Have cpplib use readdir() to populate its tables of headers that exist.
- Put all system headers in a jar file, teach cpplib to map the entire thing; avoids lots of system calls.
- Avoid putting things in the identifier hash table which are not user-visible identifiers (GIMPLE temps, C++ mangled names, etc)
- Replace identifier hash table with a better data structure (have already tried a ternary tree, it's not faster; could try to code it even cleverer than it already was; B* trees might be worth looking into)
Improvements to PCH
- Put all of cpplib's data structures in garbage collected memory so they are reloaded from PCH by a direct mmap.
- When PCH is in use, don't initialize any data structures that will be overwritten by the PCH load (e.g. don't create builtin function decls)
- Mangle names, instantiate templates, and generate debug information at pch generation time
- Avoid writing to memory loaded from PCH (incurs copy-on-write faults).
Code generation improvements which would help performance
- It's often said that doing some limited amount of optimization at -O0 would be a net win: unreachable code elimination, possibly constant propagation. Need hard numbers though, and must not hinder debuggability.
- At -O0, reload has to do tons of extra work because the register allocator basically dumps everything to the stack. This also bloats the generated assembly.
- Some micro-optimizations would help gcc's own code a lot
- Use frepo-like idea when compiling multiple .c files on one line.
- Enable IMA for C++.
Avoid use of 64-bit integers on machines with 32-bit registers - i.e. use of HOST_WIDE_INT / HOST_WIDEST_INT where what is appropriate is HOST_WIDEST_FAST_INT ([gccsource:bitmap.c] already fixed?)

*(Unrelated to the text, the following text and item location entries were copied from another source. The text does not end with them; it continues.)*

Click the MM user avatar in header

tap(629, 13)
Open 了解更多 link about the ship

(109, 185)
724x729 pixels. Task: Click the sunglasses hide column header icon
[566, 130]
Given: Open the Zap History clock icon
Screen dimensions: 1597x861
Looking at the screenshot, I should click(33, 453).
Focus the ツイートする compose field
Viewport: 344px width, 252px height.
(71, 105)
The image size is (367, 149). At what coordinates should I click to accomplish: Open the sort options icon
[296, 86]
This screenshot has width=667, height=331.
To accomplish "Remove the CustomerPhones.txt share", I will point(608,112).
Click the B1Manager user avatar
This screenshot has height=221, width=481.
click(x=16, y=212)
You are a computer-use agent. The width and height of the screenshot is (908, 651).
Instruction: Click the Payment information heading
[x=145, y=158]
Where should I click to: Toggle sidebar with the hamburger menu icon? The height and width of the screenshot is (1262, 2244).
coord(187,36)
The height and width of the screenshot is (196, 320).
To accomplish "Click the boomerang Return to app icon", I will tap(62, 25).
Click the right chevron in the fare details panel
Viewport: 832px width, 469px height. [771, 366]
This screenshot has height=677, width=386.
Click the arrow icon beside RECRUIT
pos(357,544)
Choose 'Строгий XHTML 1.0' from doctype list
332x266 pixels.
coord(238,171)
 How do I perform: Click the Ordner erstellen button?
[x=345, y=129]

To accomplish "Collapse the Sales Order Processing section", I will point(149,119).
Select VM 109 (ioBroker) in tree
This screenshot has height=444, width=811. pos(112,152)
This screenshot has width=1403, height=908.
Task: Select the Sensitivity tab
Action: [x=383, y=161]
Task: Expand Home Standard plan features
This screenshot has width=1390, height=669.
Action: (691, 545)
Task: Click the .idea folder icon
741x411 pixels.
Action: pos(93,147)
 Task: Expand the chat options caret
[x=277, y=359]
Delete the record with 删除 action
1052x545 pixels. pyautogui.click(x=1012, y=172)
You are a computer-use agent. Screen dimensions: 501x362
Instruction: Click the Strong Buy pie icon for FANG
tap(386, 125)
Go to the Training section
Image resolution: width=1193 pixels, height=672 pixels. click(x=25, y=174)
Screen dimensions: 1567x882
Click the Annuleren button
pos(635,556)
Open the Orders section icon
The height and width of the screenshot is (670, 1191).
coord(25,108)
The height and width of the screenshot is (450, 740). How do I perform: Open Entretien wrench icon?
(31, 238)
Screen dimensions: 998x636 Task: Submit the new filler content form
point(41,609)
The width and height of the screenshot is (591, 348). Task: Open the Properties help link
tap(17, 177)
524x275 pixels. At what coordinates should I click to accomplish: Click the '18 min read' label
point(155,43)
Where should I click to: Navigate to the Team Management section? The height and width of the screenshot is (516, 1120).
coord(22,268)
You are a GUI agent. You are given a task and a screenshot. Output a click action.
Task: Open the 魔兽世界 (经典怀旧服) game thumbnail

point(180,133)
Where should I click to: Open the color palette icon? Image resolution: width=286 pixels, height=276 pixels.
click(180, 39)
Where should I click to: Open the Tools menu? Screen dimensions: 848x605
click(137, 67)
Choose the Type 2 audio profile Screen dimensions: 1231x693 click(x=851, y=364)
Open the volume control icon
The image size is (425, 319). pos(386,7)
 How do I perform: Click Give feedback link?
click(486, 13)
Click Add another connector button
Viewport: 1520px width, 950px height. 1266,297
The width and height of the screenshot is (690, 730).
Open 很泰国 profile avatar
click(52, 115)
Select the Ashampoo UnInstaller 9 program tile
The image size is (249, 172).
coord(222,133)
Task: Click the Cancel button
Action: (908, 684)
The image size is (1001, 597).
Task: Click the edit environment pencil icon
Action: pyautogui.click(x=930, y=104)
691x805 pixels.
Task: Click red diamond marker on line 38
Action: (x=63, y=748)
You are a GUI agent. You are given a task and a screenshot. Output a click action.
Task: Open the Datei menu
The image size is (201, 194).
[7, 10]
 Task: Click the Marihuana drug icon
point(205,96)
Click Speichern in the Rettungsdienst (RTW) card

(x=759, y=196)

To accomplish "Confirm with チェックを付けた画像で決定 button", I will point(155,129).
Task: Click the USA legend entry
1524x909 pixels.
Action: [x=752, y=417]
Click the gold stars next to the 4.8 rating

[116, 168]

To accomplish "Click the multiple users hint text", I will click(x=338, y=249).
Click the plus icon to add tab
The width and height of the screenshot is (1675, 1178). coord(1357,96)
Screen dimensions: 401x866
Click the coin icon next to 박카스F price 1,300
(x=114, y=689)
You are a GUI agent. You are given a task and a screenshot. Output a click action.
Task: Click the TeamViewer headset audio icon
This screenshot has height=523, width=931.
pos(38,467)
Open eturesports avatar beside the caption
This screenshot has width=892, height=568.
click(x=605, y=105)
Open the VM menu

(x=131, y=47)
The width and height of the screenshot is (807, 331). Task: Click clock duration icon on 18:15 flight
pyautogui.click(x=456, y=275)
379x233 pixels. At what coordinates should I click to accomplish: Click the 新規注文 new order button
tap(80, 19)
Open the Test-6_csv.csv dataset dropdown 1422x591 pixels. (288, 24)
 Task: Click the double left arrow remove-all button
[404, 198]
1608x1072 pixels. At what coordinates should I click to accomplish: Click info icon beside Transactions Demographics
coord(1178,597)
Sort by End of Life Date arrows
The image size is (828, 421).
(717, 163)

- Figure out what the kernel bottlenecks are.
Avoid clearing pages unnecessarily (e.g. fresh MAP_ANON pages are already zeroed).
- Turn the GCC driver into a shared library that make or an IDE can load.
- Make specs processing more efficient; possibly, generate C from specs at compiler build time. (Might not be much of a win.)
- Avoid generic data structures and function pointers. (turn hashtab.c into fake templates like Nathan's [gccsource:vec.h]?)
- Why (asks jimis)? Just to avoid function call overhead? Is it worth the extra CPP mess?
- Find all structures with internal padding and reorder fields to remove it. (See "dwarves" pahole tool for an easy way to try this.)
Pie in the sky
- Integrate assembler into the compiler
- Put object code in a database (avoids e.g. repeated emission of template instantiations, debug info).
- Multithreaded linker
Per's compile server concept (see IncrementalCompiler)
- Auto-PCH (Create PCH headers for the user automatically, instead of forcing users to do the project restructuring necessary to do the work on their own.)
- Provide static binaries for beta testing so more people participate and more regressions are resolved before release
Here is a list of stuff from this page that was implemented:
- Finish Matt's do-all-the-lexing-up-front patch. (1-5% on -O0)
- Use operator precedence parsing (a substantial win in some special cases, and always better at least by a small amount).
- Add contains-repeated-base and is diamond-shaped flags to classes. These can avoid repeated binfo walks, much like the dynamic_cast implementation is optimized.
ggc_push_context() and ggc_pop_context() are not used anymore.
- The CFG now survives the whole compilation.
- Mapped locations are now the default.
- Push keyword lookup into preprocessor.
- (For cpp) Use word-sized memory fetches somehow. Not clear how much this gains; not clear how hard it is.
- (For cpp) Use vector instructions where available and useful (probably would be worth it for comment skipping at least).
Put the string at the end of the IDENTIFIER_NODE using the trailing array hack
- Delete the identifier hash after parsing (or maybe make it a weak hash at that time). This would reduce the amount of memory scanned by GC.